Sir: In her piece in Spectator Schools, Eleanor Doughty overlooks a key benefit of private schools which, alas, can no longer be found in many parts of the state sector: the opportunity to gain many skills which cannot be obtained from the ‘academic’ part of the curriculum (‘Why pay for the privilege?’, 17 March).

It is true that many state schools are equal to, and in some cases outperform, their private counterparts by measure of academic results. Yet to judge education purely on this basis is to ignore a core part of schooling which is of paramount importance — the ‘other half’ of the curriculum. Public schools provide a plethora of clubs, societies and teams which state schools simply cannot compete with. Pursuing other interests in a competitive environment is a key facet of forming one’s character, inculcating pupils with skills such as resilience, leadership and adaptability which are seldom fostered in the classroom.

If parents are solely concerned with securing the best results for their children, then I am sure they will be able to find a comprehensive school which satisfies their requirements.
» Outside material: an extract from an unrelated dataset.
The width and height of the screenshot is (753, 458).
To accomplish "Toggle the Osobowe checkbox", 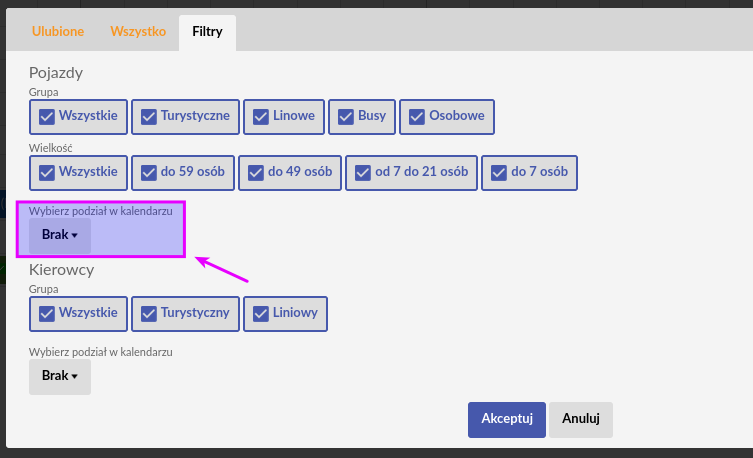I will 447,117.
However, if they’d prefer a truly rounded education, then (regrettably, I might add) a public school is the only option.
James Smith
Liverpool

Bureaucrat maths

Sir: Leslie Buchanan (Letters, 17 March) compares the 1:25 ratio of bureaucrats to populace in Sunderland unfavourably with the 1:20,000 ratio of the EU. However, since the EU has 28 governments also employing bureaucrats to provide the services which Sunderland provides for its inhabitants, this is as misleading a comparison as I have ever seen. As to whether the inhabitants of Sunderland were well-informed when they voted, perhaps they were aware that 2016 was the first year since 1995 when the Court of Auditors did not feel obliged to state that the EU accounts were not free of significant errors — and before 1995 the Court was not required to check this possibility, so 2016 may have been the first year ever.
John Duffield
Loughton, Essex

In full colour

Sir: While I know of and understand Charles Moore’s antipathy towards the BBC, I cannot let his cynical opinion of the ‘actual’ reason for Kenneth Clark’s Civilisation pass without remark (The Spectator’s Notes, 17 March). It had nothing to do with selling television sets. Colour was a terrific addition to the medium. Suddenly it was possible to do some justice to the beauties of European civilisation. My father, Huw Wheldon, thought that television as a medium could bring forth ‘the equivalent of a really important publication by a man who could approach a big subject with authority’. That is because he took the medium seriously. Civilisation was the first such series. The Americans followed suit with Carl Sagan’s Cosmos. We take these kinds of series for granted now; some are good and some not so good, as in any other medium. The invention had the effect, too, of catapulting BBC television into the American public consciousness, and ushered in great dollops of American money for co-productions, including for David Attenborough’s own incomparable contributions.
Wynn Wheldon
London NW6

How to protect children

Sir: As someone who spent most of my working life in the field of child protection, may I congratulate you on the leading article concerning sexual exploitation of young white girls, which correctly identified the factors which can inhibit an appropriate response from police, social work teams and other agencies (‘A dangerous silence’, 24 March). It may be worth pointing out that here in the north-east, no such inhibitions prevented a robust response to a pattern of abuse similar to those identified in Rochdale, Rotherham and, apparently, Telford. ‘Operation Sanctuary’, as it was called, enabled a multidisciplinary team to encourage victims to come forward and to pursue the perpetrators, resulting recently in a number of convictions in Newcastle. All it takes is proper leadership.
Ian Gates
Cleadon, Sunderland

Must try harder

Sir: Steve Bannon is ‘a practising Catholic’ who has ‘been married and divorced three times’ (‘Populism, fascism — who cares?’, 17 March). At 64, Mr Bannon needs to start practising a lot harder.